Entrevista:O Estado inteligente

quinta-feira, abril 10, 2008

Messianismo


EDITORIAL
O Globo
10/4/2008

Vários ingredientes se misturam nessa nova onda que se ergue entre petistas para tentar desfechar um golpe contra um dos princípios de qualquer regime democrático, a alternância no poder. Há desde a preocupação com projetos políticos pessoais, o interesse na perpetuação do acesso ao dinheiro fácil do contribuinte - fácil apenas para quem o gasta - até deformações ideológicas enraizadas na América Latina, visíveis no momento no chavismo e seus derivativos.

Participantes de um encontro realizado terça-feira entre o presidente e senadores do PDT relatam que Lula rejeitou com veemência as pressões queremistas - termo resgatado da passagem da História em que grupos quiseram manter Getúlio Vargas na Presidência em 1945 - que têm surgido aqui e ali: "eu rompo com o PT, se o partido começar a pregar a defesa de um terceiro mandato".

A frase reforça a coerência demonstrada até hoje por Lula em defesa da democracia, sem a qual, costuma repetir, com razão, ele próprio não teria chegado ao Planalto. A volta das pressões se alimenta também da alta popularidade do presidente, do bom momento da economia e, principalmente, da certeza existente no PT e aliados da falta de um nome na aliança partidária capaz de garantir, com boa margem de segurança, a continuação no poder do lulismo a partir de 2011.

O agente dessa operação é mais uma vez o deputado Devanir Ribeiro, do PT de São Paulo, amigo de Lula, e que já propôs liberar-se o Executivo para convocar plebiscitos sem o aval do Congresso - uma heresia. O objetivo oculto daquela idéia nem oculto era: perguntar-se à sociedade se o presidente poderia disputar mais um mandato. Agora, o ardil foi aprimorado. Devanir ressurge com uma emenda constitucional visando a acabar com a reeleição, ao mesmo tempo em que amplia o mandato dos cargos eletivos para cinco anos. Nenhuma palavra sobre continuísmo. Porque a idéia seria teleguiar um adendo à emenda, para permitir o atual presidente disputar também o próximo mandato, sob o argumento, inconsistente, de que, como o jogo político começaria do zero, o terceiro ciclo Lula consecutivo poderia ser tentado.

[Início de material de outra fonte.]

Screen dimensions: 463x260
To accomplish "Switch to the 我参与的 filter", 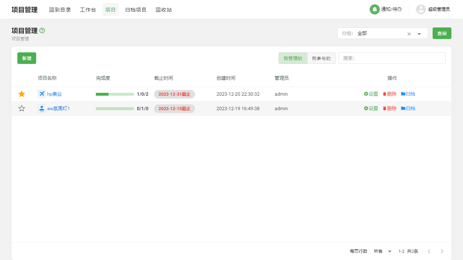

É indisfarçável, por trás da manobra, a visão messiânica e salvacionista da política, em voga hoje em dia na Venezuela e que já produziu muito atraso no continente no século passado, inclusive no Brasil de Vargas. Não existem homens providenciais. A sustentação do país são as instituições, que se fortalecem com os ritos democráticos e a estabilidade de regras fundamentais. Não há mais espaço para casuísmos.